# Work task:
In the records that follow, find the line with "Task: Click the display"; from there, retype every line exactly through the line with "Screen dimensions: 721x544", which also belongs to the answer.
***
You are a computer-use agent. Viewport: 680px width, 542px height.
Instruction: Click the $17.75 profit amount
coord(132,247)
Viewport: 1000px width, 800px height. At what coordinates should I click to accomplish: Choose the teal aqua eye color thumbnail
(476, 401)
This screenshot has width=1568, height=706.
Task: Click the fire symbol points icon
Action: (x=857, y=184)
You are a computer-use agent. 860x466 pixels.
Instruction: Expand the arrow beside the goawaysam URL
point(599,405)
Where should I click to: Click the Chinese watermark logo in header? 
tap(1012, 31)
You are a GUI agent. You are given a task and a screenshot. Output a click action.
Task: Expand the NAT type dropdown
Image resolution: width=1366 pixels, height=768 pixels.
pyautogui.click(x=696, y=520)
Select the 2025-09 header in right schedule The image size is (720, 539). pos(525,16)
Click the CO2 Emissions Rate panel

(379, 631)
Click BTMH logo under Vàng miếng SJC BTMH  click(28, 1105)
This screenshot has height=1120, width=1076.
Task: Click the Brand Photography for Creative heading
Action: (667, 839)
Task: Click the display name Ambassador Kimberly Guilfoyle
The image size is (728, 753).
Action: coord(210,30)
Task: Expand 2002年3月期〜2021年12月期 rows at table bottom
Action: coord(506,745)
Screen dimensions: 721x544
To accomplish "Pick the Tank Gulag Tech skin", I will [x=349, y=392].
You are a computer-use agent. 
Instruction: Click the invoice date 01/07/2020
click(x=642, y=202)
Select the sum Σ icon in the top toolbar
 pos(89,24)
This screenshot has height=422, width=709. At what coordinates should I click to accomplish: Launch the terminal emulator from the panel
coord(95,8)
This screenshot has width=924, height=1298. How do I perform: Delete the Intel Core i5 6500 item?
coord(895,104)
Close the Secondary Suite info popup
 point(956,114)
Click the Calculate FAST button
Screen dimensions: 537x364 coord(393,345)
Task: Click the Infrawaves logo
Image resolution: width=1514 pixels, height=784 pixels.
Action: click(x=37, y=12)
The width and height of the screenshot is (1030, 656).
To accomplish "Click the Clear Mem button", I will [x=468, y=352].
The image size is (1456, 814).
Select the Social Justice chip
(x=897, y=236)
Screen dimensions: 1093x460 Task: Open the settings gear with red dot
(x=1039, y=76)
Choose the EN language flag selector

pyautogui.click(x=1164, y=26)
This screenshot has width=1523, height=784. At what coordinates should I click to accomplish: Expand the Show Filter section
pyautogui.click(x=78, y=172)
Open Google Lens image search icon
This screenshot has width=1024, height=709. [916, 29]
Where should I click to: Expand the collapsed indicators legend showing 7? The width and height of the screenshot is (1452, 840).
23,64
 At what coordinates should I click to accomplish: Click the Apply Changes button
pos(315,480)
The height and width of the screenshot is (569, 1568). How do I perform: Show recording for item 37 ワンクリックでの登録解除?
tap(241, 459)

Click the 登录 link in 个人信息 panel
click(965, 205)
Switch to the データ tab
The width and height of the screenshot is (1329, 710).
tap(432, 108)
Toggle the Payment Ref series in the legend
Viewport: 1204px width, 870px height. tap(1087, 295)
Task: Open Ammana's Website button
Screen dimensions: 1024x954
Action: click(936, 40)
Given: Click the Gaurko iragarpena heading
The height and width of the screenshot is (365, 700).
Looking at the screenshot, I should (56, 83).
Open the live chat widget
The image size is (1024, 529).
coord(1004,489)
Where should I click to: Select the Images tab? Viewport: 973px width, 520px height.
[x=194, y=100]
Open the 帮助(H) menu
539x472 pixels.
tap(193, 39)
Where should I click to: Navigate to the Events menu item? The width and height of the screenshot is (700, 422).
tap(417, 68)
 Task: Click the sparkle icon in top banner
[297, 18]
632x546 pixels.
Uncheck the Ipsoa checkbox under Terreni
***
# Answer below:
Task: Click the display name Ambassador Kimberly Guilfoyle
The image size is (728, 753).
Action: coord(210,30)
Task: Expand 2002年3月期〜2021年12月期 rows at table bottom
Action: coord(506,745)
Screen dimensions: 721x544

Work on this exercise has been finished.